WHAT THE TASK ASKS: Retype the records line for line, starting at the line that contains "Given: Edit the Павлова Ирина Алексеевна row" and ending at the line that contains "Looking at the", with both of those lines included, and leave the pictures out.

INPUT ROWS:
====================

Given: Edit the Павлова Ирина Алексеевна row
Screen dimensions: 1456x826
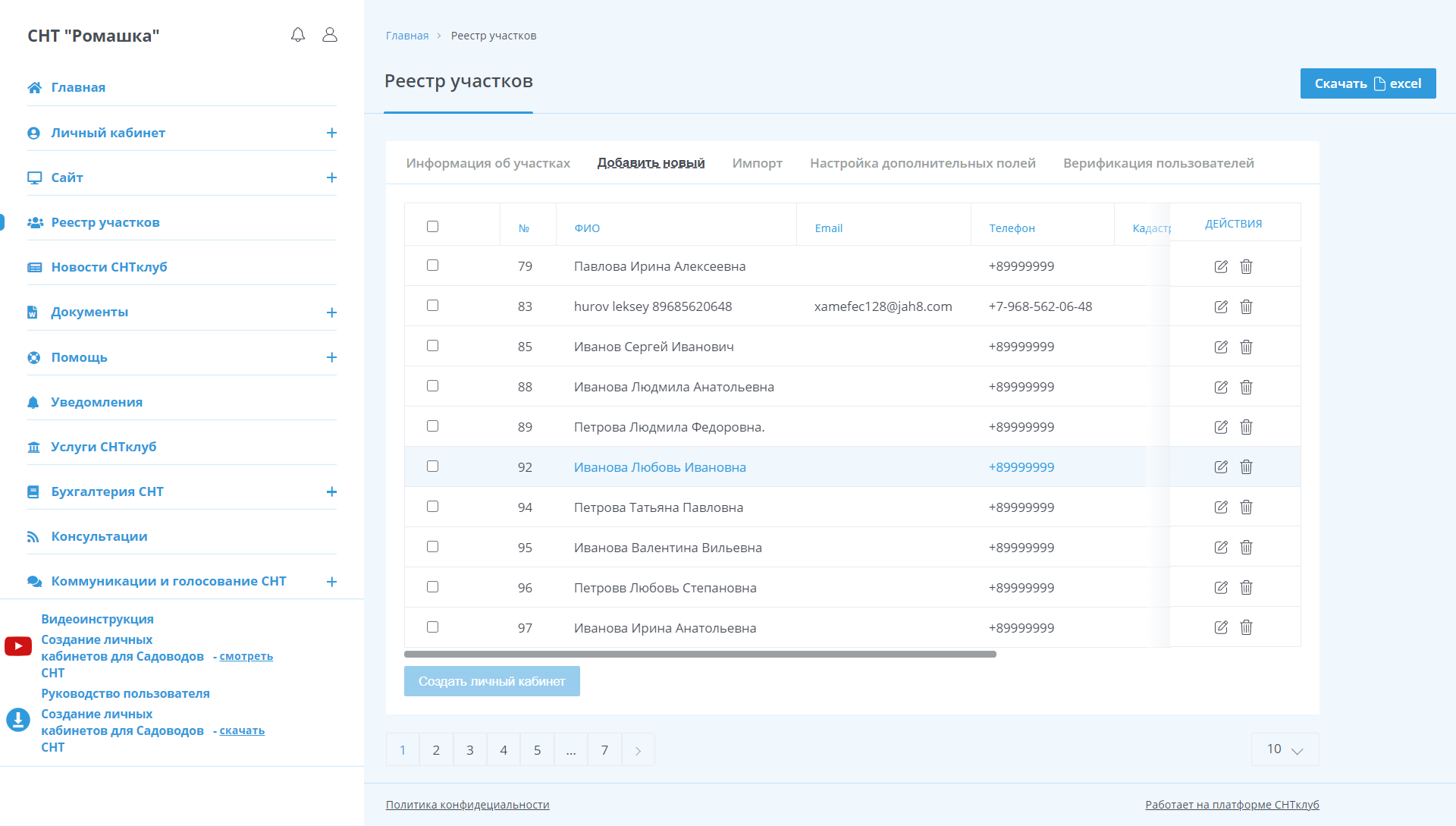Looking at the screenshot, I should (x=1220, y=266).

====================

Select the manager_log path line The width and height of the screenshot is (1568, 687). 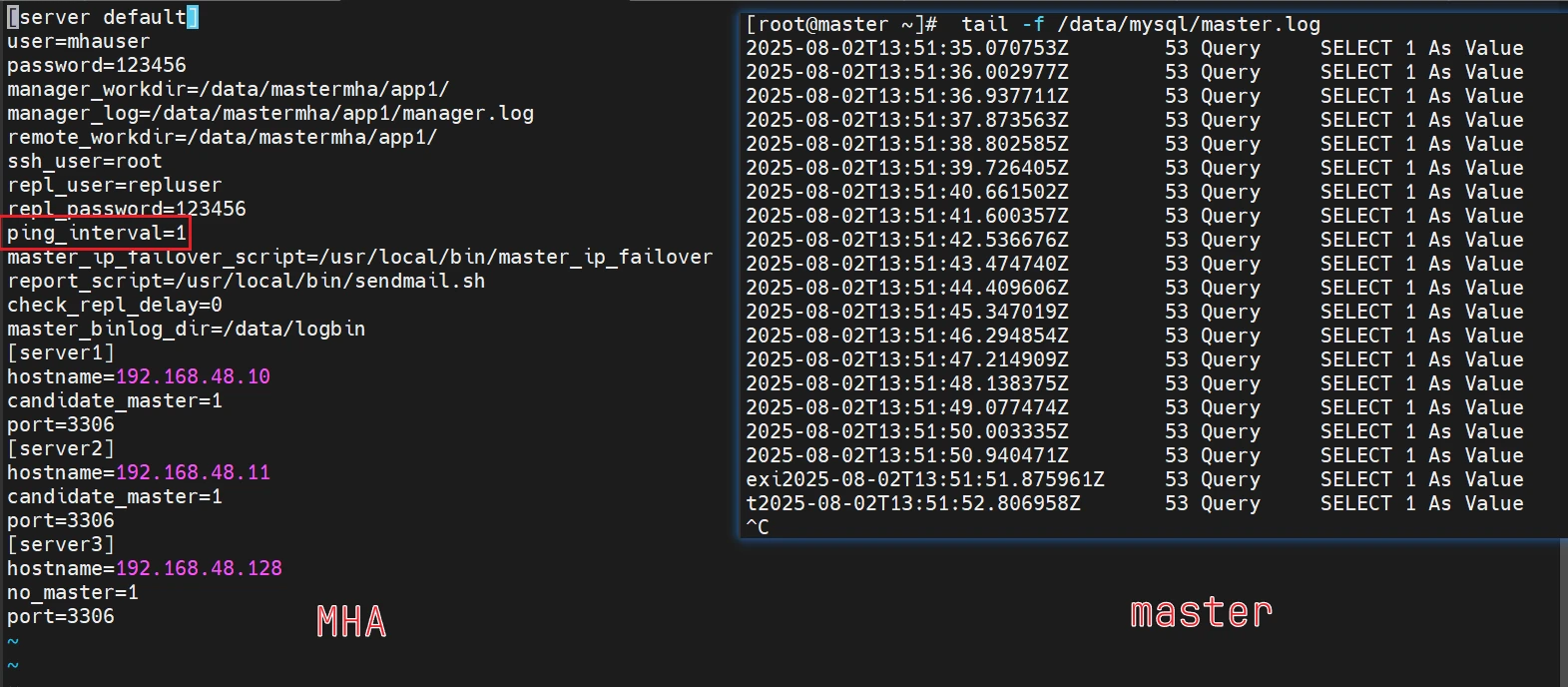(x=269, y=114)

====================

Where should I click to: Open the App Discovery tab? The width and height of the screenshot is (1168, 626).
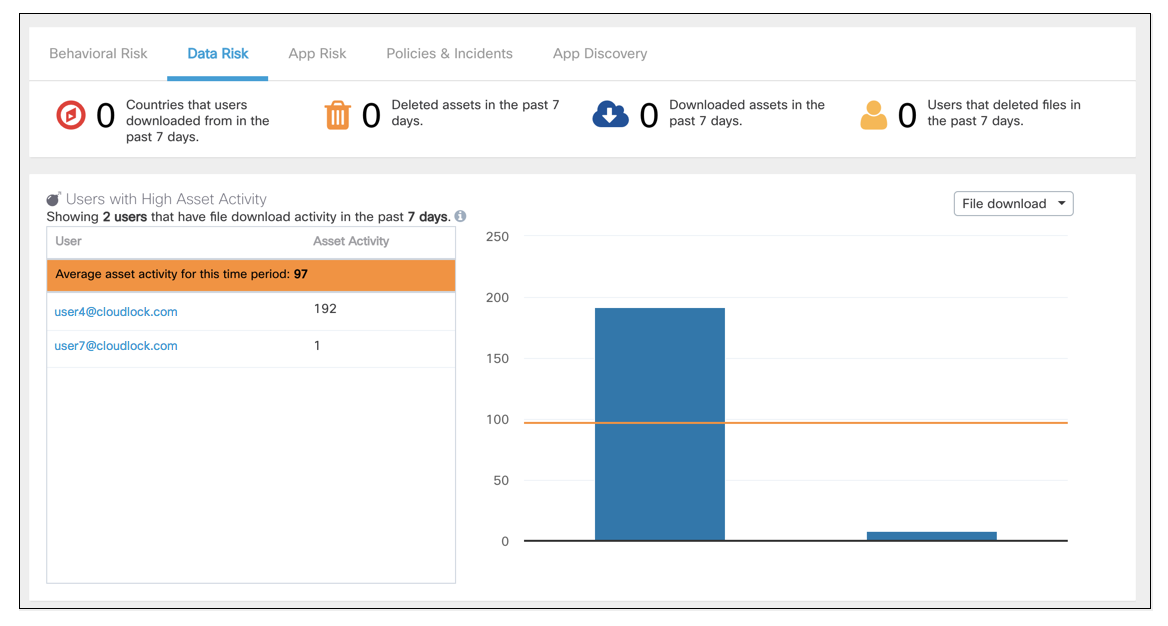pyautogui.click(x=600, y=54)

====================

SOLUTION TO THE EXERCISE:
Given: Edit the Павлова Ирина Алексеевна row
Screen dimensions: 1456x826
Looking at the screenshot, I should (x=1220, y=266).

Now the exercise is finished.